Set problem A:
From the Corvette stereo thread, retype the part that opens with the words containing "4. The stock" and closes with "utilized pretty well!".
Set problem B:
Write a continuation of the forum thread about the Corvette stereo install, picking up after its final post.
-- START Passage to read --
# 2007 Corvette Convertible



## Tarheels1 (Jan 20, 2011)

2007 C6 Convertible Install
How many of you out there that have a C6 Corvette and Bose Stereo are disappointed that you paid extra for your stereo? I know I was. I feel that BOSE should be considered a four letter word.
1. The 10" bass speakers sounded terrible.
2. The Mid/tweeters + center speaker stinks, because they are not large enough + it's a BOSE.
3. The 5 1/4" mono bulkhead speakers stink.
4. The stock NAV HU sound quality is very poor at best.
5. The car had no sound deadening and was very loud with the aftermarket headers and exhaust system. 
5. The Car has no available space for the keeping of any CDs on board, as all space is utilized pretty well!

I decided I would add a new Pioneer AVIC Z130BT, ARC 125.4 MINI amp, 500.1 MINI Amp, Image Dynamics 6.5" components for the front, and two Image Dynamic SQ 8" for the JL Stealth Boxes. I decided to go with Esolite and BXT and Alumalite for sound deadening 

My first hurdle was to find someone that would not tear up my car. I have had poor results with some local installers. Thank Goodness I found a very meticulous, knowledgeable, honest, installer in Kinston, NC. He is MECP Certified, one of two in the state of NC. His name is Jeremy Gray, of Master Audio Creations. 
One thing that crossed my mind was tearing the car down to the bare elements would be a bit nerve-wracking. This was a fifty-thousand dollar car! My installer didn't put a scratch on her!

This is my first major thread on this forum so here goes....


----------



## Notloudenuf (Sep 14, 2008)

Tarheels1 said:


> How many of you out there that have a C6 Corvette and Bose Stereo are disappointed that you paid extra for your stereo? I know I was. I feel that BOSE should be considered a four letter word.
> 1. The 10" bass speakers sounded terrible.
> 2. The Mid/tweeters + center speaker stinks, because they are not large enough + its a BOSE.
> 3. The 5 1/4" mono bulkhead speakers stink.
> ...


Bose IS a 4 letter word  :laugh: It is actually an acronym for Better Off Selling Everything.

Did you install all of this? I'd like to check out some pictures.


----------



## Tarheels1 (Jan 20, 2011)

Yes and I am in the process of up loading the install as we speak! Our mutual friend Jeremy did my work! I hope that uploading the pictures won't be too much trouble.


----------



## JayinMI (Oct 18, 2008)

MECP doesn't mean anything. Frankly, I never renewed mine because after the first year, it was a $35 charge, but noone even knew what it was (customer wise).
-- END Passage to read --
-- START Raw data --
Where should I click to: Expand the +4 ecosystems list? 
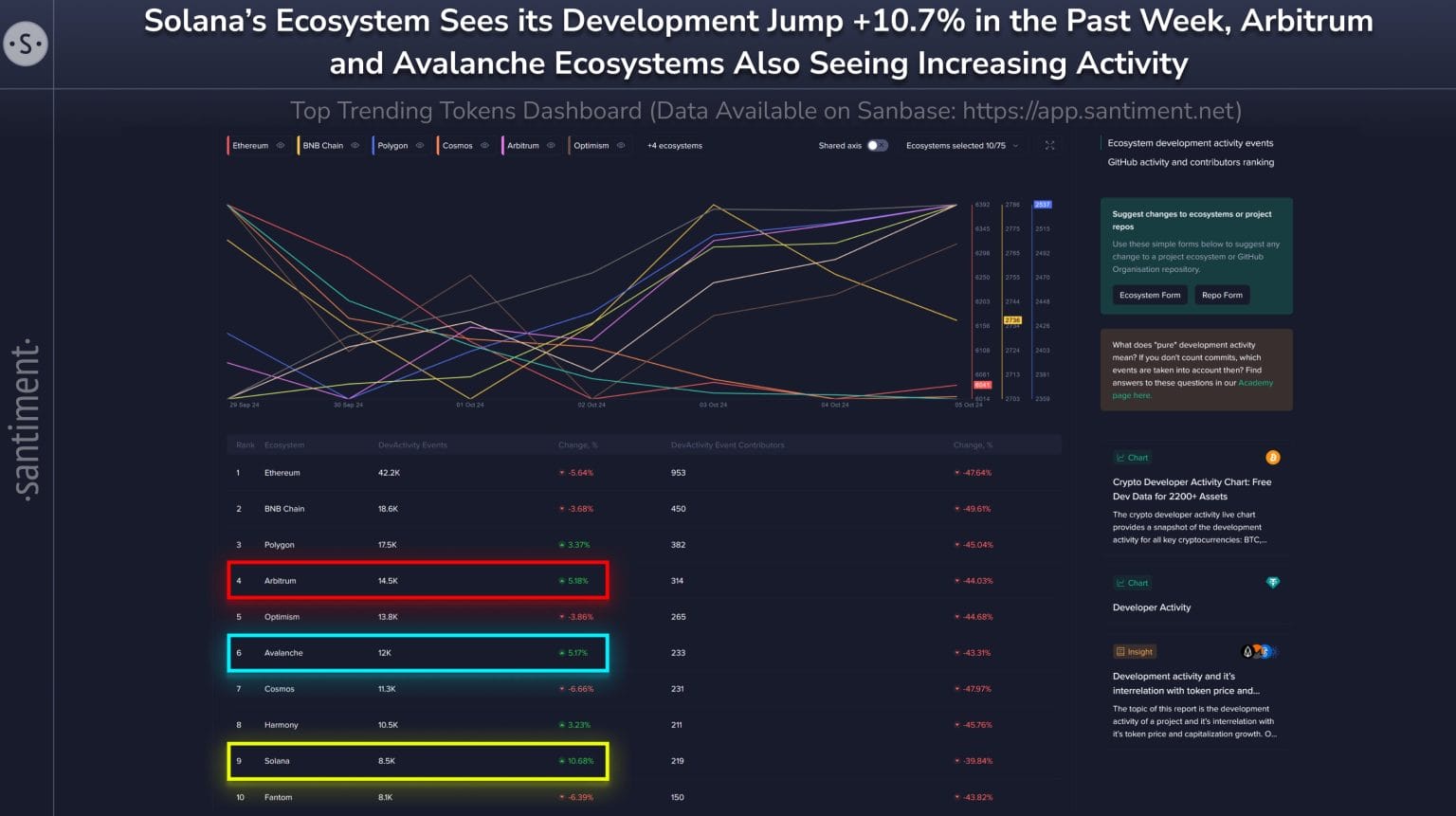click(x=674, y=146)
-- END Raw data --
Exercise result A:
4. The stock NAV HU sound quality is very poor at best.
5. The car had no sound deadening and was very loud with the aftermarket headers and exhaust system. 
5. The Car has no available space for the keeping of any CDs on board, as all space is utilized pretty well!

Exercise result B:
Looking forward to the build.

Jay


----------



## Sleeves (Oct 22, 2010)

To clarify the MECP statement, I'm one of two MECP Master Certified that he considered for his install. I think there is currently closer to 10 of us in the state, but more are in the western part of the state.


----------



## Tarheels1 (Jan 20, 2011)

These are a few of the pictures of the Corvette's doors. The doors are completely fiberglass with a big 10" hole for the new 6.5" ID drivers. Jeremy had to add Ensolite with aluminum 'C' channels for reinforcement for the doors to keep them from rattling. (the inside of the doors) Then came the outside of the doors.

After adding the Ensolite and the BXT the panels had to go back together. On the Corvette forums we find that putting the doors back can be a real pain. The prices for six anchors and receivers are about $70 for six if they break from Chevrolet! Jeremy got them all back without breaking one.


----------



## Tarheels1 (Jan 20, 2011)

This is the driver's side...please note the ALUMALITE to cover the large rectangular holes in the door that weigh just onces. There is a ALUMALITE plate where the 10" hole was for the speakers as well. On Corvettes, once lead to pounds quick, which is not good. Now the doors do not sound as if they were hollow fiberglass pieces, but solid doors of metal. (sound of shutting doors) Before with the stock Bose system the doors would really rattle. Now they are solid and no rattles!


----------



## Tarheels1 (Jan 20, 2011)

Now for the dampening of the sound for the cabin and trunk. As one can see there was no insulation at all, other than the carpet. The car at this point is stripped naked including the bulkhead, carpet, seats and trunk gear. This is what is scarey about taking a apart a $50K car! First goes the RAAMat BXT and next the Ensolite. The trunk is a different story. The fiberglass well with ribs has to be layered one sheet at a time. RAMat BXT then Ensolite over and over again until the ribs are flush with the bottom of the trunk. This part really took some time as each strip had to be cut just right to fit in between the ribs. Jeremy worked painstakingly for several days doing all of this.


----------



## Tarheels1 (Jan 20, 2011)

More pictures as the trunk is completed and on the the wiring. We started off using the stock HU. It did not sound too great as later Jeremy later discovered the RCA jacks that come withe the ARC amps have a 100 ohm resister on them. The stock HU has very low voltage and so we had poor transmission due to the problem. Jeremy added a LC2 to increase the voltage and subsequently the volume increased as well.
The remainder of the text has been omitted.